Texto proporcionado:
******************************
Dos creaciones
artísticas muy conocidas comparten un mismo título, El
Sur: una película de Víctor Erice, y un cuento de Jorge Luis Borges. Voy a
referirme a ellas en orden cronológico inverso. La película de Erice debía haber
sido tan solo la primera parte de una historia basada en un texto de Adelaida
García Morales; pero una serie de azares configurados tal vez como una sombra
de destino, si de destino puede hablarse en casos así, la dejó tal y como la
hemos visionado. Al principio de la película, un padre habla a su hija con una
añoranza intensa del Sur, el territorio casi mítico del que procede y al que
cada día de su vida desearía volver. Al final, muerto por propia mano el padre,
la hija hace las maletas para viajar al Sur y descubrir la sustancia completa
del hombre al que solo ha conocido demediado.
Por lo que se
refiere al cuento de Borges, es el último de una serie denominada “Artificios” incluida
en un volumen de título asimismo escueto: Ficciones.
******************************
Líneas proporcionadas:
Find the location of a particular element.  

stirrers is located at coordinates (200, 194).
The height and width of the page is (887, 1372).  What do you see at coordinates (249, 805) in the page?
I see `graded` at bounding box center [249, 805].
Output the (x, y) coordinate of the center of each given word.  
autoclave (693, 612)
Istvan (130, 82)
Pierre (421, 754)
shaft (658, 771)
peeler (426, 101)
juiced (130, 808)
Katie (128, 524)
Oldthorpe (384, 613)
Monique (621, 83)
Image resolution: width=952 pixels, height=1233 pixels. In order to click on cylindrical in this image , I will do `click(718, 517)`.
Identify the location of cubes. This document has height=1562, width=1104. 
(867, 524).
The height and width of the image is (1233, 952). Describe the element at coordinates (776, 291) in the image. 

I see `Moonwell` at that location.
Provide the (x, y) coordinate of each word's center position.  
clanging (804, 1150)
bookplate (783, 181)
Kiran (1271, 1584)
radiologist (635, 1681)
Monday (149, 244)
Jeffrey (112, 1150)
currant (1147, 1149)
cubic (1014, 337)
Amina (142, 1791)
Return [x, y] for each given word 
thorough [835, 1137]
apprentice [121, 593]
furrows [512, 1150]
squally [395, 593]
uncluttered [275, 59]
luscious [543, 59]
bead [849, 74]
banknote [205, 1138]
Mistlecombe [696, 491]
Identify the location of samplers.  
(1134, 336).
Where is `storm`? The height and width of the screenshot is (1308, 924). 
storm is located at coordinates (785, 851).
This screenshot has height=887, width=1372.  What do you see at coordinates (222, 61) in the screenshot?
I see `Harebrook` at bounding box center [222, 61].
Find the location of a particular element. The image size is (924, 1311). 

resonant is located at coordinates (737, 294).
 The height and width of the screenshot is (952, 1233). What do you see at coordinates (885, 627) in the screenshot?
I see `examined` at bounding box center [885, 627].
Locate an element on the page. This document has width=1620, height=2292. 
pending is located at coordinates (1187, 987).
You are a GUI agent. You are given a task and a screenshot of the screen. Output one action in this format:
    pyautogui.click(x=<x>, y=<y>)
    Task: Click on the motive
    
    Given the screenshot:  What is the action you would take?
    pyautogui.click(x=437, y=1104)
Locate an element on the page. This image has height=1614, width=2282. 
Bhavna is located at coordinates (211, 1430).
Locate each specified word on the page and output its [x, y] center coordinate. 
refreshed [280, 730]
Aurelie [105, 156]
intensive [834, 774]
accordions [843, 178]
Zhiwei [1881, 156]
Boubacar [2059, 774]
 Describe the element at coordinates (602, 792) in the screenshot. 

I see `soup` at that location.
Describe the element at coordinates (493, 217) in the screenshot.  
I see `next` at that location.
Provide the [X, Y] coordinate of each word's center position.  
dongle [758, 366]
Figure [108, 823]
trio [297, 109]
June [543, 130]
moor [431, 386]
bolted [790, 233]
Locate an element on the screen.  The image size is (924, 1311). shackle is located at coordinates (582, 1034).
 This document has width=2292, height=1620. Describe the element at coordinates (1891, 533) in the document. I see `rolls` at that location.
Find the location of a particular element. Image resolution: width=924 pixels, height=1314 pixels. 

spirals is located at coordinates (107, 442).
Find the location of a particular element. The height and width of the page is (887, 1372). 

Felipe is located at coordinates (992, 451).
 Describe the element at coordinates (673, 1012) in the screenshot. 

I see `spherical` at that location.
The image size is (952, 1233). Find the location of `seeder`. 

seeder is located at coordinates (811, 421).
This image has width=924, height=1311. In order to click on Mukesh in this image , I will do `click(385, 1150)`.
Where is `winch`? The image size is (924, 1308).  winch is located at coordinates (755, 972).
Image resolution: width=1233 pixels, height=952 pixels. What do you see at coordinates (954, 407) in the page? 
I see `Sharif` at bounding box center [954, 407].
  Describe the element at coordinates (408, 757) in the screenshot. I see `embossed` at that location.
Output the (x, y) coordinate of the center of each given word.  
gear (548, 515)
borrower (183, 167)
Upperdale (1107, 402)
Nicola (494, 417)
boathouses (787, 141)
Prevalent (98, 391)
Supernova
******************************
Qué hacer:
- 1) Resume en dos oraciones el texto sobre las dos obras llamadas El Sur.
- 2) Responde a partir del texto sobre las dos obras llamadas El Sur:
(a) ¿De qué autora era el texto en que se basaba la historia de la película de Erice?
(b) ¿De qué serie es el último cuento El Sur de Borges?
(c) ¿Cómo se titula el volumen que incluye esa serie?
- 3) Retoma el texto sobre las dos obras llamadas El Sur a continuación de su última oración.

Resultados del ejercicio:
- 1) Una película de Víctor Erice y un cuento de Jorge Luis Borges comparten el título El Sur, y el texto se refiere a ellos en orden cronológico inverso. La película, que debía ser solo la primera parte de una historia basada en un texto de Adelaida García Morales, empieza con un padre que añora el Sur y termina cuando, muerto el padre por propia mano, la hija hace las maletas para viajar allí, mientras que el cuento de Borges es el último de la serie “Artificios”, incluida en el volumen Ficciones.

- 2)
(a) De Adelaida García Morales.
(b) De la serie “Artificios”.
(c) Ficciones.

- 3)
También trata de un viaje al Sur. El viajero se llama Juan Dahlmann, es
secretario de una biblioteca municipal en la calle Córdoba de Buenos Aires, y
conserva la propiedad legítima y algunos recuerdos borrosos de una estancia que
fue de su familia materna: «una de las costumbres de su memoria era la imagen de
los eucaliptos balsámicos y de la larga casa rosada que alguna vez fue carmesí
[…] Verano tras verano se contentaba con la idea abstracta de la posesión y con
la certidumbre de que su casa estaba esperándolo, en un sitio preciso de la
llanura.»
Un accidente
fortuito lleva al hombre al quirófano de un sanatorio de la calle Ecuador. Se
le declara una septicemia. Sufre hasta odiarse a sí mismo «minuciosamente». El
cirujano que le operó le revela un día que ha estado a punto de morir y le
anuncia que, como se está reponiendo, podrá ir a convalecer a la estancia.
Dahlmann toma el
tren al Sur. El revisor le anuncia que el convoy no se detiene en la estación que
figura en el billete sino en otra cercana, desde la que habrá de tomar un taxi.
En el pueblo de la estación equivocada, mientras cena en una pulpería, es
molestado por unos peones borrachos que le provocan tirándole migas de pan. Se
ve arrastrado a un conflicto que no desea. Un peón le enseña un cuchillo y lo
invita a salir fuera. Está desarmado, pero alguien pone en su mano otro
cuchillo. Esta es la última frase del cuento: «Dahlmann empuña con firmeza el
cuchillo, que acaso no sabrá manejar, y sale a la llanura.»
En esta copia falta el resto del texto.